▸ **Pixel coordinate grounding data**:
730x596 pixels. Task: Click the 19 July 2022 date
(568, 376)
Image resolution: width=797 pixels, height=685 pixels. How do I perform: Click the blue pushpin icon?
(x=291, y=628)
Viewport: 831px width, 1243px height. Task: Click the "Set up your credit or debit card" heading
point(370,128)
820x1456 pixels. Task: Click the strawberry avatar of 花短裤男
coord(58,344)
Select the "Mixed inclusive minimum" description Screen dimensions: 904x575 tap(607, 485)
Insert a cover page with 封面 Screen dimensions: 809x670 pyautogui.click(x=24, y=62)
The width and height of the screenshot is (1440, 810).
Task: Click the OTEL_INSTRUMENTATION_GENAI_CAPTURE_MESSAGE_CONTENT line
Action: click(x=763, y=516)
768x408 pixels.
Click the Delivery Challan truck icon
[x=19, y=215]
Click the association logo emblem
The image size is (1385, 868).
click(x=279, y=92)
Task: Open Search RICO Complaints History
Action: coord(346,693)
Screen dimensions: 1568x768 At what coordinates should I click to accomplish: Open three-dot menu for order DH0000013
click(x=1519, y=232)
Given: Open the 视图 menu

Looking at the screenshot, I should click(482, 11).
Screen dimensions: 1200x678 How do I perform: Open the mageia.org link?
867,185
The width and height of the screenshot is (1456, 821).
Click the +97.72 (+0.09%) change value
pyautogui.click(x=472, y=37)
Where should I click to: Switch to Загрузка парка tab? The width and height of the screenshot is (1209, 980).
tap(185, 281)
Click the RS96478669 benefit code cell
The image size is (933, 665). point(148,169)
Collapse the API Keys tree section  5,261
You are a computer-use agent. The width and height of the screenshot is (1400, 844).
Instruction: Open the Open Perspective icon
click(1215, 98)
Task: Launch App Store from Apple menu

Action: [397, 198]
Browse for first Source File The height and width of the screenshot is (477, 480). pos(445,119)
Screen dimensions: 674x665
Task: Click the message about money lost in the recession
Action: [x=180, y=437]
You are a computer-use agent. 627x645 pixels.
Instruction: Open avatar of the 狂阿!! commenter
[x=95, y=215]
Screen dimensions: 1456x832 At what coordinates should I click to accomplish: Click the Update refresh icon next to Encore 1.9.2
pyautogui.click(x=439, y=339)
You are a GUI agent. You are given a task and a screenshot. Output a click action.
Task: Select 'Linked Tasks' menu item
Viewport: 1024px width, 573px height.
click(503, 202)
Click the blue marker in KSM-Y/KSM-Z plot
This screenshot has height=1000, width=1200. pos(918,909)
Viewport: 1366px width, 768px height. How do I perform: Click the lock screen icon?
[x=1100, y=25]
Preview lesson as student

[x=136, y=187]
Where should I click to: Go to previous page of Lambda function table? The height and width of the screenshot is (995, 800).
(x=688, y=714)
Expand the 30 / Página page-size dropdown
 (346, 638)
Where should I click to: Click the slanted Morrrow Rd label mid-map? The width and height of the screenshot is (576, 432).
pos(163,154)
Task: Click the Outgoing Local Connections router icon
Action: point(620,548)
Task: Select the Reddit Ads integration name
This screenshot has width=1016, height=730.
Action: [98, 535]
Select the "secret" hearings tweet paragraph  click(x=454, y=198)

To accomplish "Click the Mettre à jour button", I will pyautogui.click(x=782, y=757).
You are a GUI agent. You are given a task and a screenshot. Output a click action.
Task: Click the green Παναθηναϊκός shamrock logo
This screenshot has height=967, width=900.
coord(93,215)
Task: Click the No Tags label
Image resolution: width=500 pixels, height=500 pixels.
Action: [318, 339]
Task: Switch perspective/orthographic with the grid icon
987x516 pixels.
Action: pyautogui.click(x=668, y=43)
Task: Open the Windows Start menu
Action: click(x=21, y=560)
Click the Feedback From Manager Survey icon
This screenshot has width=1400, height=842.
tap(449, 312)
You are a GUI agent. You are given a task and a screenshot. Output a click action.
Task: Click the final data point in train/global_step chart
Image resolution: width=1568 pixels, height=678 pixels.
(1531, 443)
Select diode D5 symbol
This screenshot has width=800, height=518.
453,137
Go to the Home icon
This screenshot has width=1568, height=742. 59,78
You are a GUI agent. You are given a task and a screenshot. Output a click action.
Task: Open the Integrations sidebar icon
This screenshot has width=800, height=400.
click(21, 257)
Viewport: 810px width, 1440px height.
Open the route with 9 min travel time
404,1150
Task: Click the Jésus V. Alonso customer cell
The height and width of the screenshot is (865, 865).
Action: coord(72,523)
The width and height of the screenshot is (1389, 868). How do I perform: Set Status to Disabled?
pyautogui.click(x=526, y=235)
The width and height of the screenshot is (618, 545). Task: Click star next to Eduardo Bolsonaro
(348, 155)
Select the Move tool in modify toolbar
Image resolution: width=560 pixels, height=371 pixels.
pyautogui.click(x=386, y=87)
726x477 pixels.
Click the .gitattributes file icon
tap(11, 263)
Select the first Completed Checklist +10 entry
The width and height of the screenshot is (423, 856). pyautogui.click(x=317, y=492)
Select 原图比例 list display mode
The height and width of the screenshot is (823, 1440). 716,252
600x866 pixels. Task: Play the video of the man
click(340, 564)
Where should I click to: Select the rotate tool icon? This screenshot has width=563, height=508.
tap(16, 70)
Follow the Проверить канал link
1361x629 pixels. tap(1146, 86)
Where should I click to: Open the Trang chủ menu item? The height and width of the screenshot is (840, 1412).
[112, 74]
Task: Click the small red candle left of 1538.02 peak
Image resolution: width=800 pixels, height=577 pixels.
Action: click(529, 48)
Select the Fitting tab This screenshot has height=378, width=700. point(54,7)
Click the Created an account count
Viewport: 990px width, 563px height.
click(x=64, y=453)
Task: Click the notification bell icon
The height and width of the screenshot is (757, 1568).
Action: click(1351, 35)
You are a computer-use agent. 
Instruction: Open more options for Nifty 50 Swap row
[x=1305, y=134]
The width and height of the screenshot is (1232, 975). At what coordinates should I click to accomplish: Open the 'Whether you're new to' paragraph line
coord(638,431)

▸ **Task description**:
Take every line above carrying "computer" and return it.

▸ **The answer**:
You are a computer-use agent. The width and height of the screenshot is (1400, 844).
You are a computer-use agent. 627x645 pixels.
You are a computer-use agent. 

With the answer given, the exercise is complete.